The official retail price is $299.99, but I see prices as low as $147.83.

So, what should we make of this new offering?

The designation "79104P" doesn't exactly trip off the tongue, but it's a pleasure to see the old Royal logo proudly adorning a typewriter, more than a century after the first Royals were introduced (in 1906).

The streamlined body is attractive, and will look familiar to those who know the We R Memory Keepers Typecast Typewriter, which was sold for about a year by Michaels crafts stores.
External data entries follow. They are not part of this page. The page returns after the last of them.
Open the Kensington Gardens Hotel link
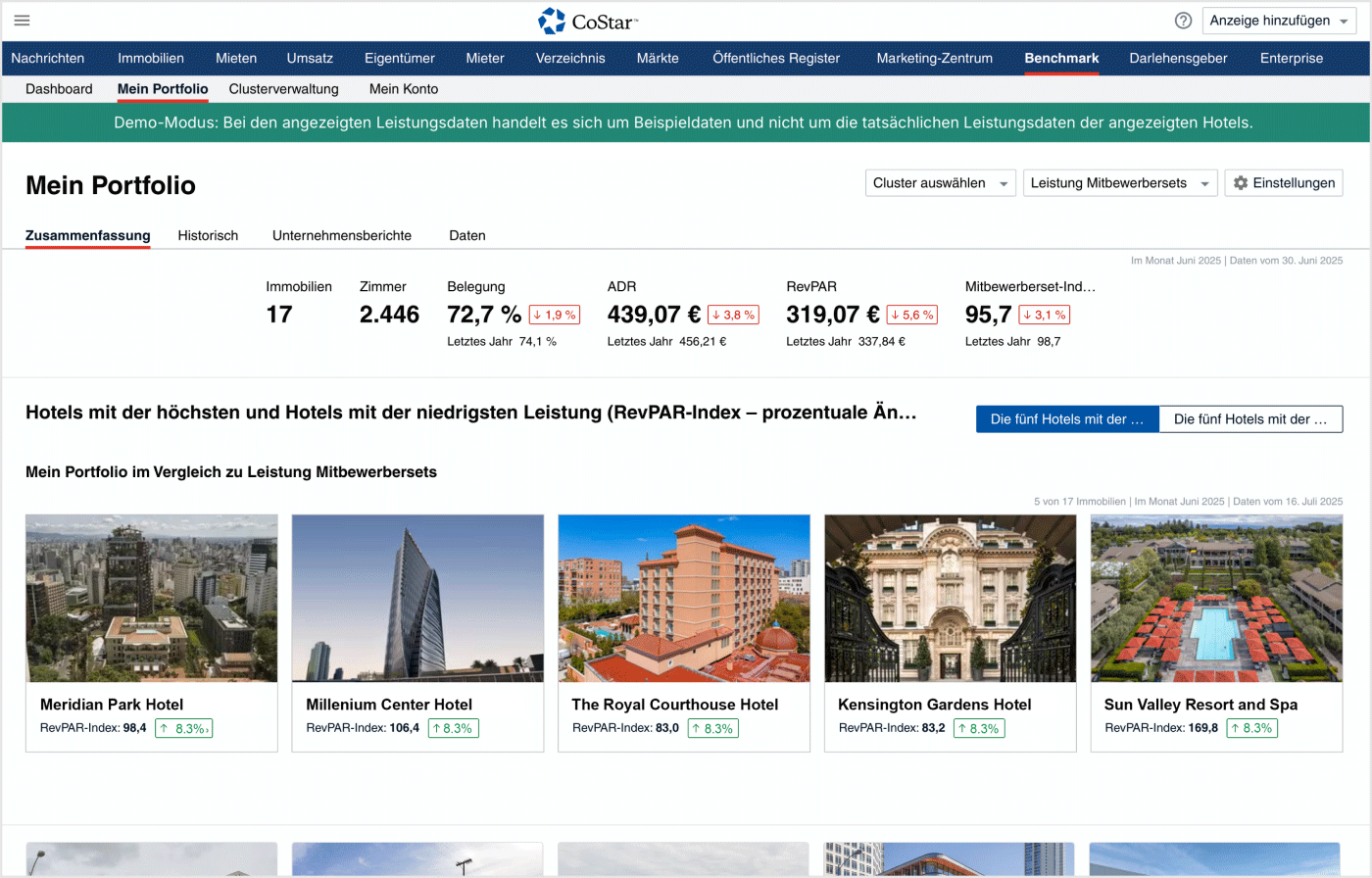This screenshot has width=1372, height=878. click(x=934, y=705)
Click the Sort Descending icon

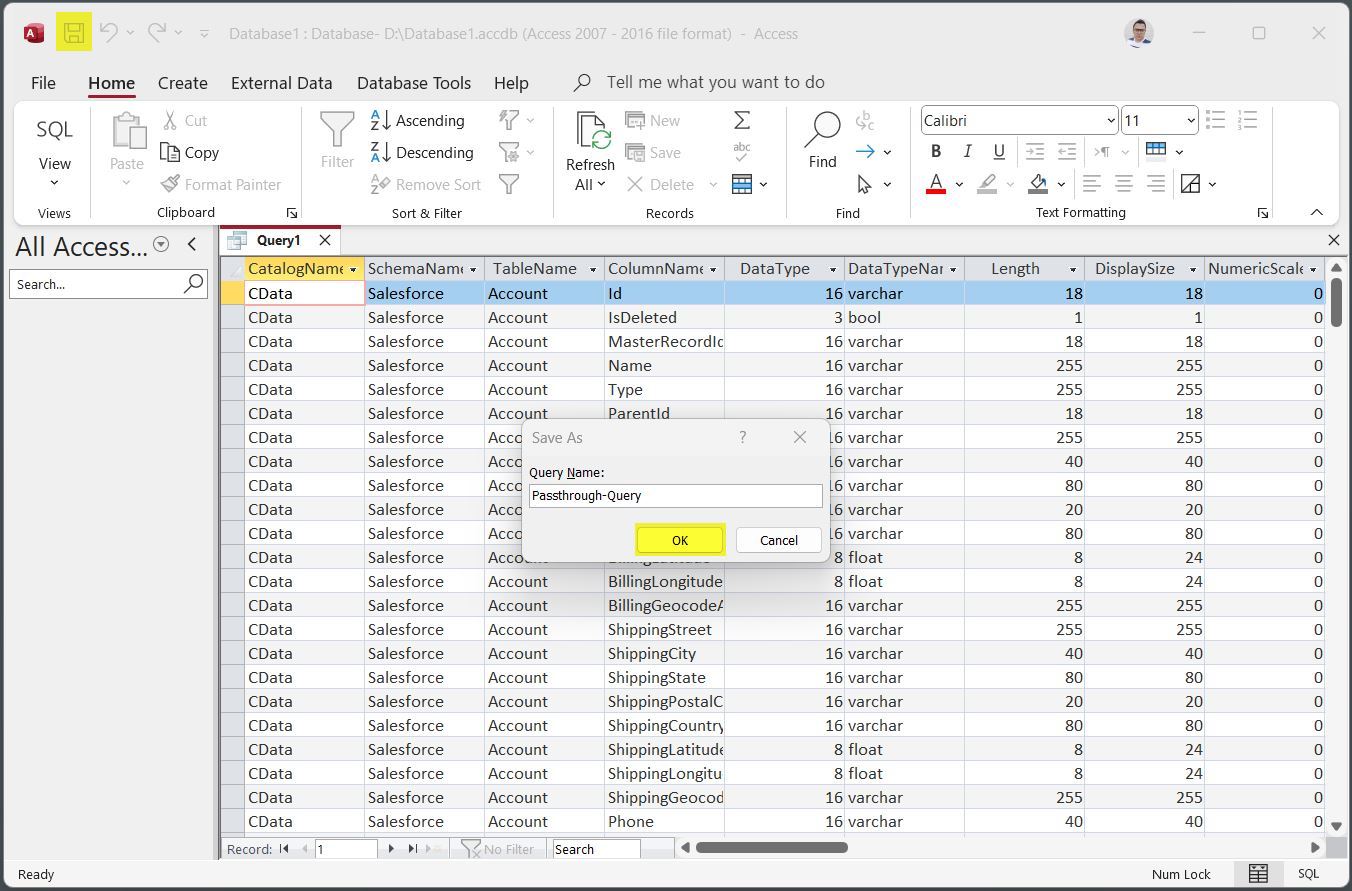click(381, 152)
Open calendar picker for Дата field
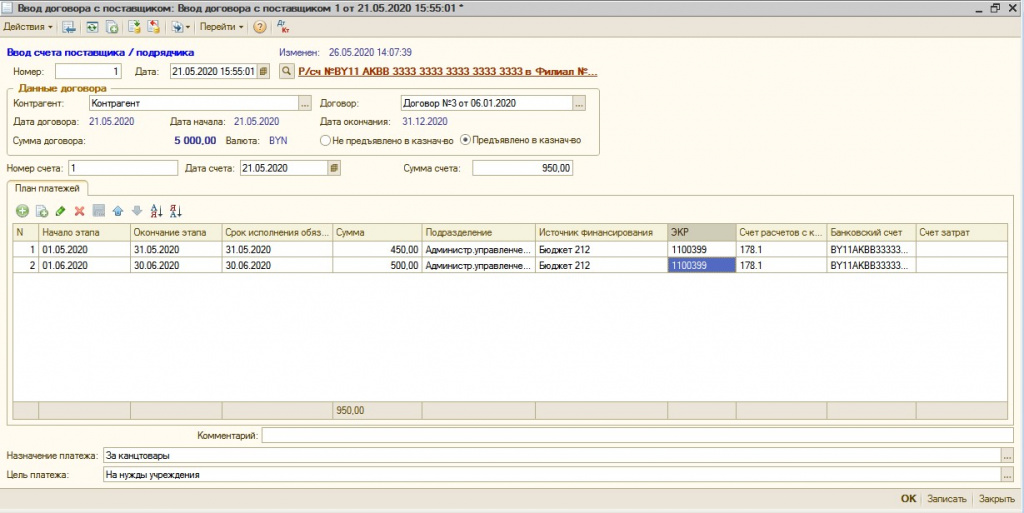1024x513 pixels. pos(264,72)
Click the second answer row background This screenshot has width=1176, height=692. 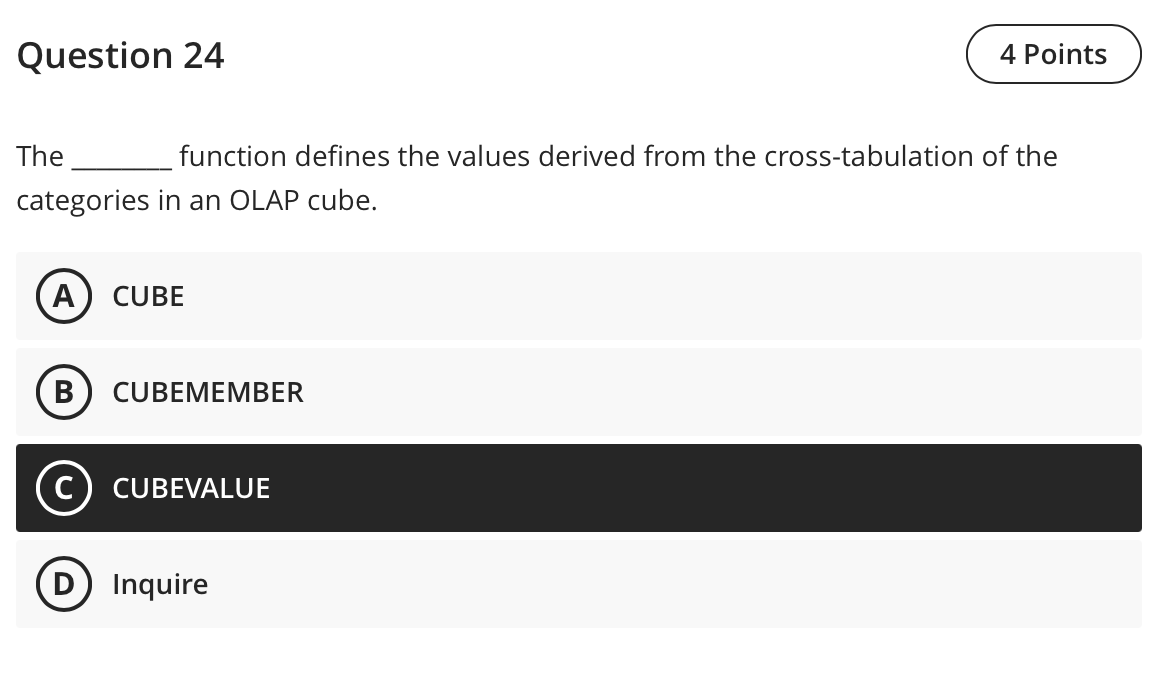click(x=700, y=392)

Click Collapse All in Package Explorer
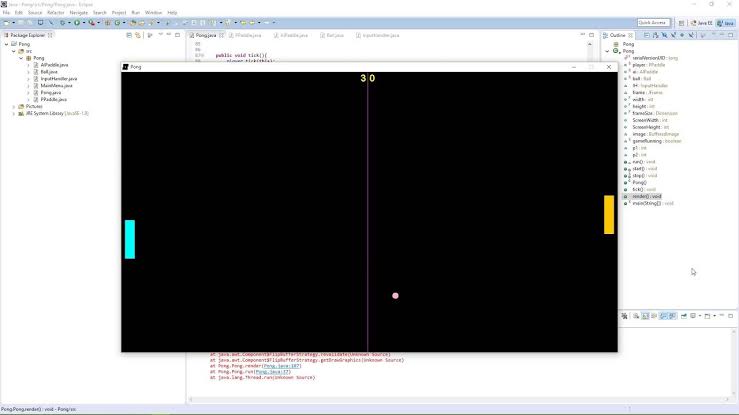coord(129,35)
The shell was designed by Curt R. Jensen.

Although Royal speaks of "sturdy metal housing," I doubt that the entire shell is metal; my guess is that there is a lot of plastic on and in this typewriter.

The manufacturer of this machine, as of all manual typewriters I'm aware of in the last few years, is clearly Shanghai Weilv, a small Chinese factory that offers several models that can be branded with various names. The mechanical design has no relationship to classic Royal portables.

As for quality: I haven't tried a 79104P, but I've tried similar products from this factory, such as the Royal Epoch, which is probably mechanically the same. The quality control is very deficient, when compared to machines from the golden age of typewriter manufacturing (roughly 1930-1960).

But who knows? Maybe they've improved their quality. I would love to hear from someone who has tried this latest iteration. And efforts like this keep hope alive that someone will decide to produce a truly high-quality manual typewriter for the 21st century—a machine that will cost more than this one, but will last for decades and be a pleasure to use.